**The input**:

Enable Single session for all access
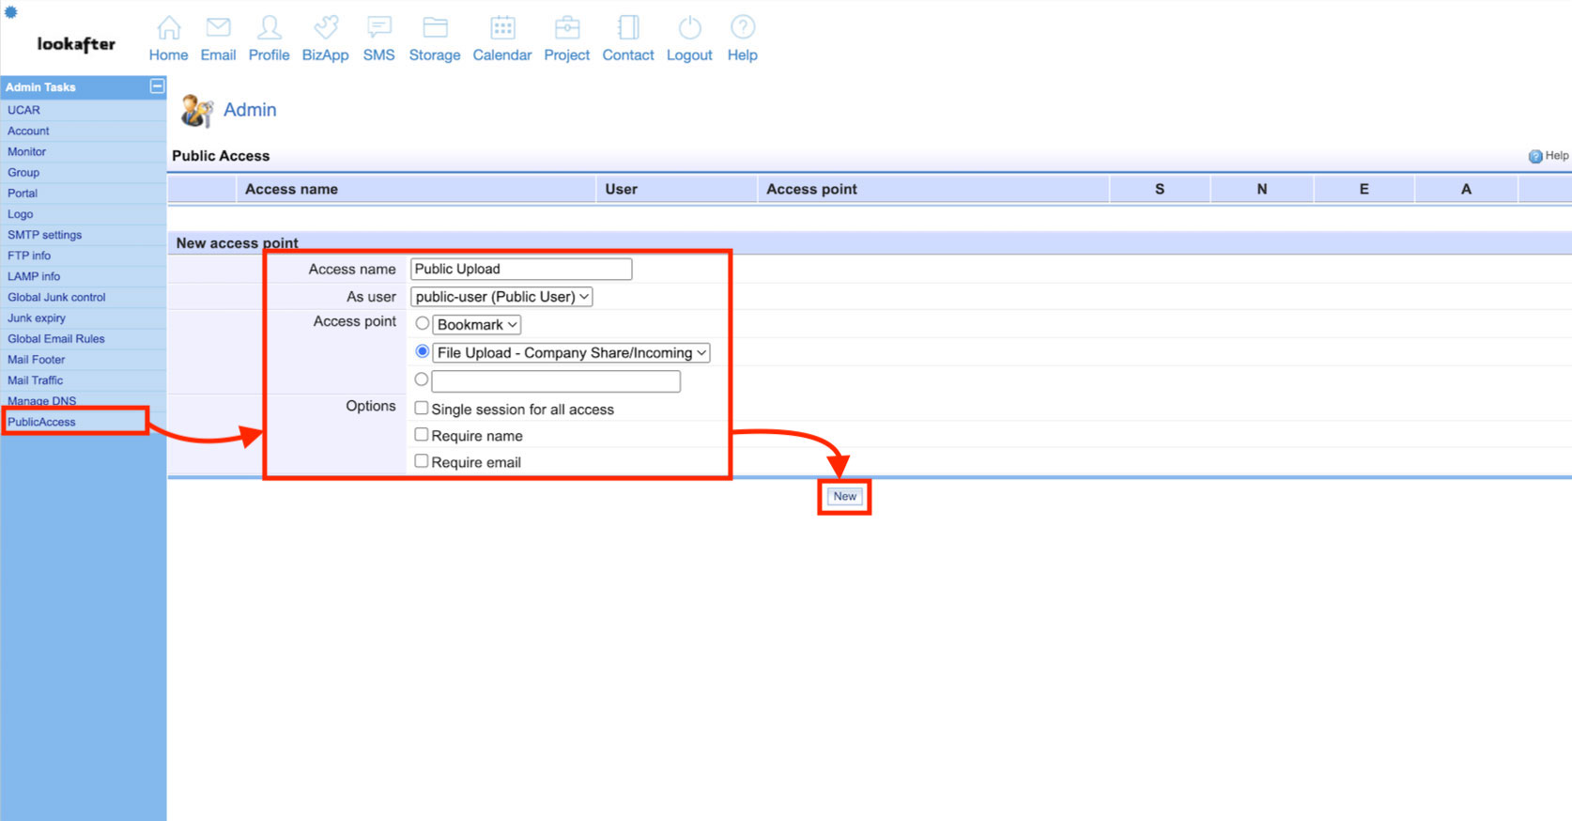The width and height of the screenshot is (1572, 821). (422, 408)
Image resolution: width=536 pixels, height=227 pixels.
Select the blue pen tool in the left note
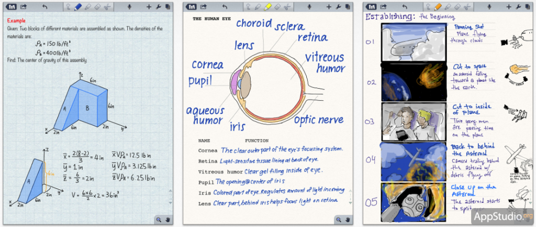77,7
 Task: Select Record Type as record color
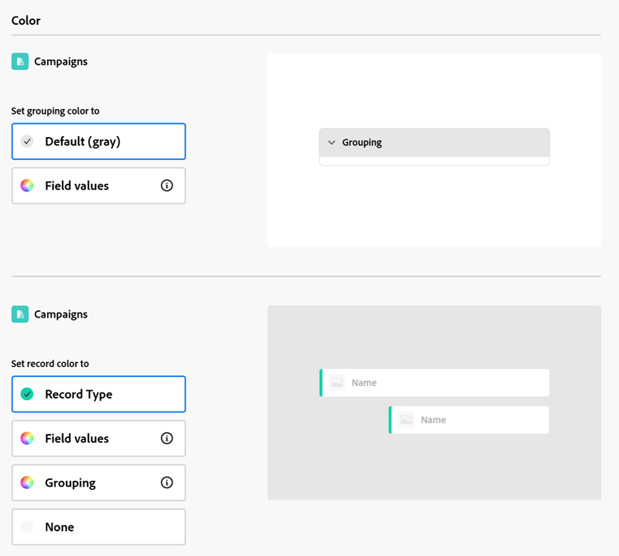tap(98, 394)
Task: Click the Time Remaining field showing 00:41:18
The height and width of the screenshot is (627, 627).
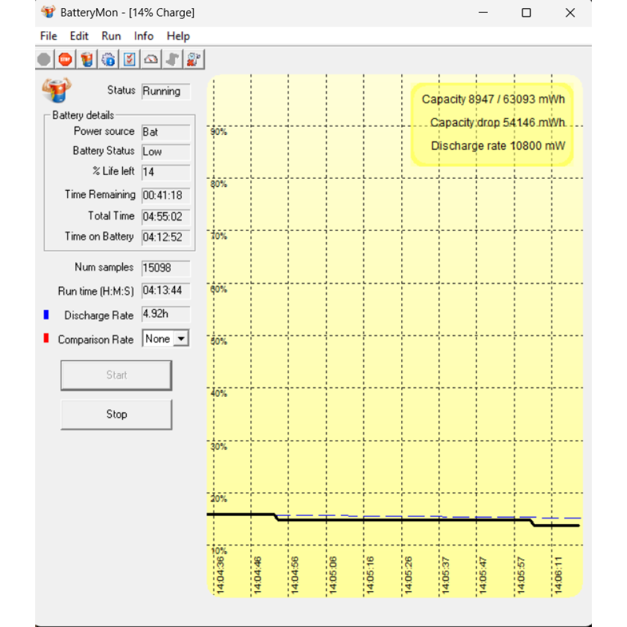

**Problem**: Give again, word for word, only the lines from the line containing "Task: Select Record Type as record color" through the last line above, both included; leave the pictures out.

**Answer area**:
 Task: Select Record Type as record color
tap(98, 394)
Task: Click the Time Remaining field showing 00:41:18
The height and width of the screenshot is (627, 627).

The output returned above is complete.